### Passage provided
-- start --

Sleepygator,Tax, and others, I love this thread.
Someone in another thread wrote that if I was a serious shooter that I could do bla...bla... bla... and see for myself. Well, I don't know if I'm serious or not, guess it depends on your definition. I'm shooting F-TR at Camp Perry this weekend. I may stink it up, but I'm going.
I think that many shooters who do not play in the BR game get wrapped up in trying to achieve a level of precision in their reloads that BR shooters strive for, but that will not yield any measurable, tangible or practical real world results. For instance Palma shooters shooting at a 1MOA X ring and a 2 MOA 10 ring, at what point will the accuracy of the reloaded round result in not loosing points to the bullets?
Here is an example..
I reload WW brass with CCI BR2 primers and shoot either 178BTHPs or 185LRBTs. My brass prep consists of uniforming pockets and flash holes on new brass, then trimming to 2.005 when it is once fired. I clean with an ultra sonic. To reload I use a Lee Collet sizer and a Forster seating die, I throw my charges with a RCBS Chargemaster, and I point my bullets with a Widden die.
I do not turn necks
I do not weigh brass
I do not weigh bullets
I do not sort bullets by ogive
I do not sift or sort powder
I do not weigh on a scale with .0000001 gn accuracy
Two weeks ago at 800 yards, shooting NEW brass I shot a 148 6 or 7X on my F class target, on a HP target that would have been a 150-13X. Both the dropped shots were left/right on the water line. The point being, I do minimum prep, if I shot Palma, and if I could hold shots with a sling as well as I can off of a pod and a bag then I'd shoot clean.
The rest of that story is that in that entire match at 800,900,1000 I did not throw a single 8, that means that on a HP target I would have cleaned the entire day.

-- end --

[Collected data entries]
-- start --

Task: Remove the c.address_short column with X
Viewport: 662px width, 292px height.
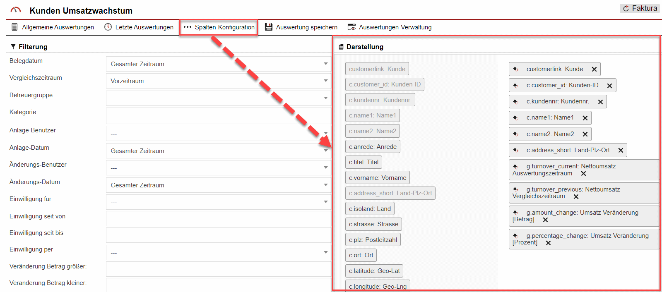Action: 621,151
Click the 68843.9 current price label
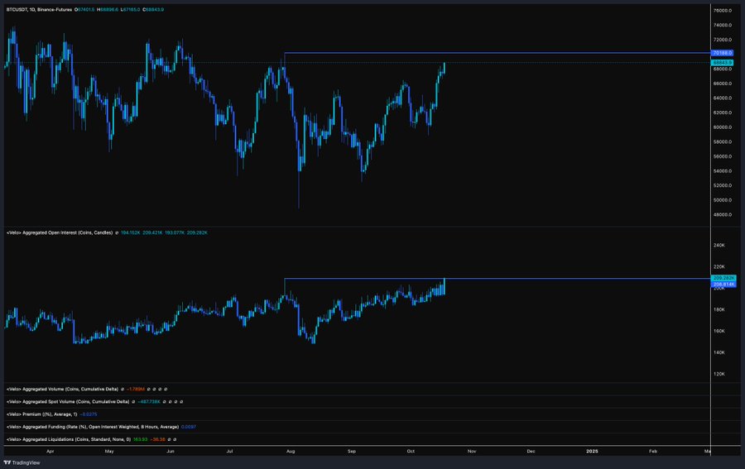 pos(722,63)
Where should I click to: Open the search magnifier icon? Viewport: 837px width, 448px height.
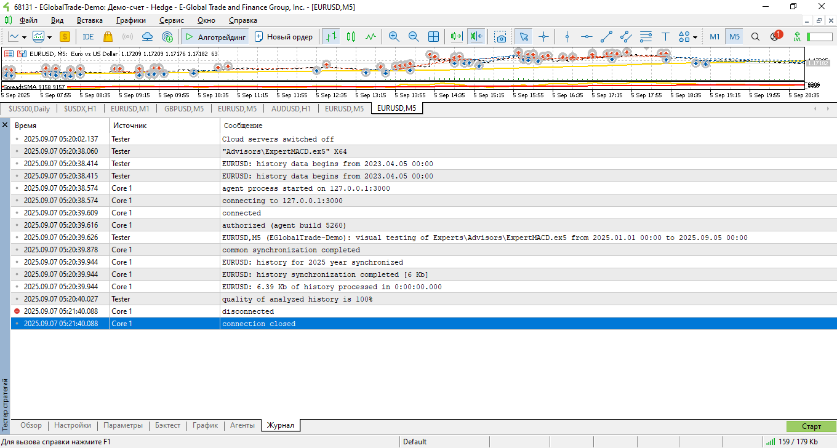point(755,37)
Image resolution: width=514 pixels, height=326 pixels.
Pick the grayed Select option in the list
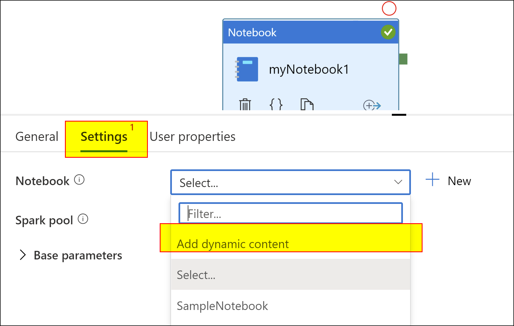[x=196, y=275]
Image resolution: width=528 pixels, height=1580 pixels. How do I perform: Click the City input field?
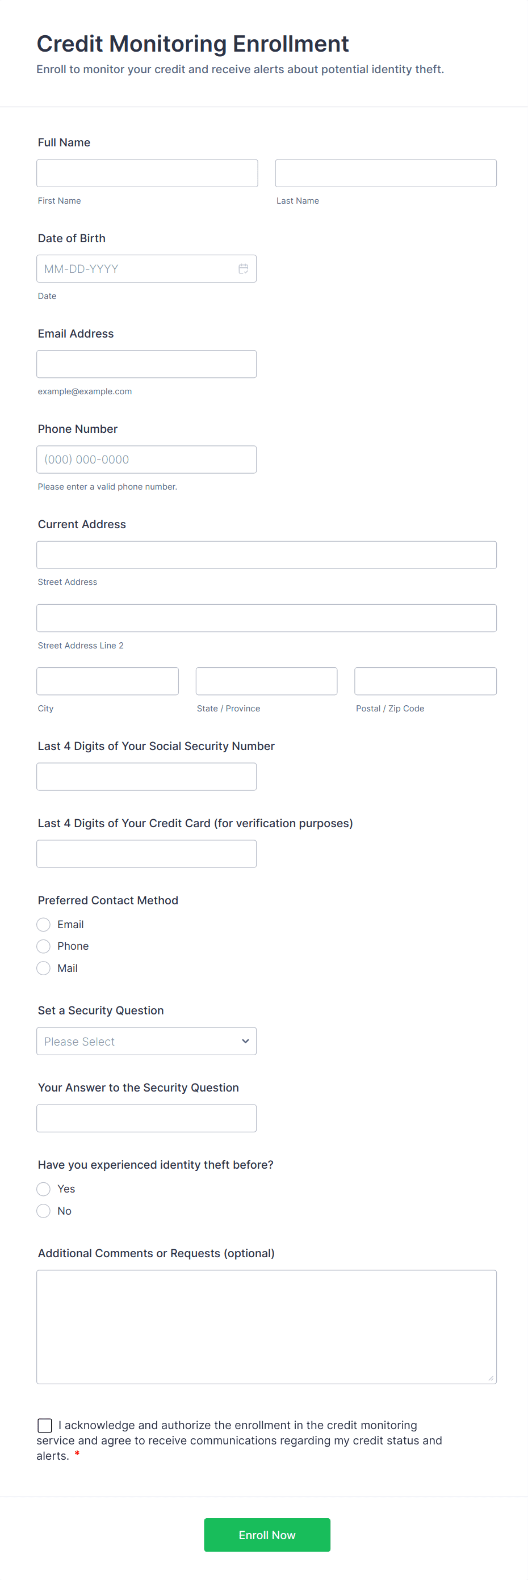(x=107, y=681)
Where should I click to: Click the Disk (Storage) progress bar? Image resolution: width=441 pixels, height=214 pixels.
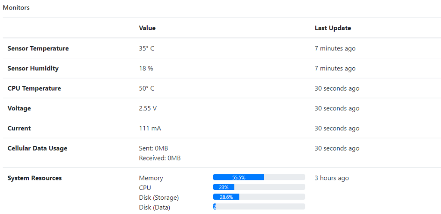(x=259, y=197)
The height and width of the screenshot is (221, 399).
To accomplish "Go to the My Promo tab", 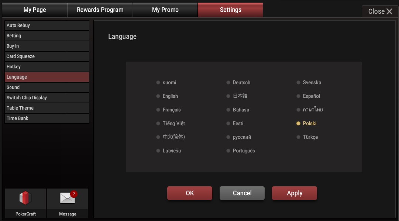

-- end --

### Task goal
Duplicate the forum post about reloading and F-TR shooting shown above, word for word and in full.

### Answer for the task
Sleepygator,Tax, and others, I love this thread.
Someone in another thread wrote that if I was a serious shooter that I could do bla...bla... bla... and see for myself. Well, I don't know if I'm serious or not, guess it depends on your definition. I'm shooting F-TR at Camp Perry this weekend. I may stink it up, but I'm going.
I think that many shooters who do not play in the BR game get wrapped up in trying to achieve a level of precision in their reloads that BR shooters strive for, but that will not yield any measurable, tangible or practical real world results. For instance Palma shooters shooting at a 1MOA X ring and a 2 MOA 10 ring, at what point will the accuracy of the reloaded round result in not loosing points to the bullets?
Here is an example..
I reload WW brass with CCI BR2 primers and shoot either 178BTHPs or 185LRBTs. My brass prep consists of uniforming pockets and flash holes on new brass, then trimming to 2.005 when it is once fired. I clean with an ultra sonic. To reload I use a Lee Collet sizer and a Forster seating die, I throw my charges with a RCBS Chargemaster, and I point my bullets with a Widden die.
I do not turn necks
I do not weigh brass
I do not weigh bullets
I do not sort bullets by ogive
I do not sift or sort powder
I do not weigh on a scale with .0000001 gn accuracy
Two weeks ago at 800 yards, shooting NEW brass I shot a 148 6 or 7X on my F class target, on a HP target that would have been a 150-13X. Both the dropped shots were left/right on the water line. The point being, I do minimum prep, if I shot Palma, and if I could hold shots with a sling as well as I can off of a pod and a bag then I'd shoot clean.
The rest of that story is that in that entire match at 800,900,1000 I did not throw a single 8, that means that on a HP target I would have cleaned the entire day.